What the exercise asks
Your answer should be every line with the word "agent", copied from the data below.
(Records to process Opens)
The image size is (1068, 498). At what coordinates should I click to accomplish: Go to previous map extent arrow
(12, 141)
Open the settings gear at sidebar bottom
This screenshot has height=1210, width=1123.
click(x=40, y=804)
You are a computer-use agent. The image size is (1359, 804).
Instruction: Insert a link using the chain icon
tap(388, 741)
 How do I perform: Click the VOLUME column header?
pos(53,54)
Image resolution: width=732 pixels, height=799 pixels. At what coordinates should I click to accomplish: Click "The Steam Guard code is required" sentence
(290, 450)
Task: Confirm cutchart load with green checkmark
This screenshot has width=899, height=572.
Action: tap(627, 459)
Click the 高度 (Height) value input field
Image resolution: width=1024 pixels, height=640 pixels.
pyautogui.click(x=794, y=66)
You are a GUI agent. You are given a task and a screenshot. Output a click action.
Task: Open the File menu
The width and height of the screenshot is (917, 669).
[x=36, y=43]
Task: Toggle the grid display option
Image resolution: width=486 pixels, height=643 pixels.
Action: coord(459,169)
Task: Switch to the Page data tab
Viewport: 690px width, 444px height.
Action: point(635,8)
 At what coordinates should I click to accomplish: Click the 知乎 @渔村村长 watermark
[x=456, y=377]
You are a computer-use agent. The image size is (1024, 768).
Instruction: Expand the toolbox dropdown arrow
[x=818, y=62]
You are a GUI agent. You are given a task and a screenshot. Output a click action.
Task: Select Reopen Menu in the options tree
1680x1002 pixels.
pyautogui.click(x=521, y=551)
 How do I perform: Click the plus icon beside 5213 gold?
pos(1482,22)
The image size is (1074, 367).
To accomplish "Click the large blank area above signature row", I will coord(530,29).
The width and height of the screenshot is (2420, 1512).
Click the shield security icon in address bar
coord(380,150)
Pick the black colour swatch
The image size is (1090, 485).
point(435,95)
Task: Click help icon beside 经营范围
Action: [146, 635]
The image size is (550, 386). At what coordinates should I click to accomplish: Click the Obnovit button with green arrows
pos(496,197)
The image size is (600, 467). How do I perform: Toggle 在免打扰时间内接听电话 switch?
(Records to process Closes)
Answer box
You are a computer-use agent. The image size is (1359, 804).
You are a GUI agent. You are given a task and a screenshot. Output a click action.
You are a computer-use agent. The image size is (1024, 768).
You are a GUI agent. You are given a task and a screenshot. Output a click action.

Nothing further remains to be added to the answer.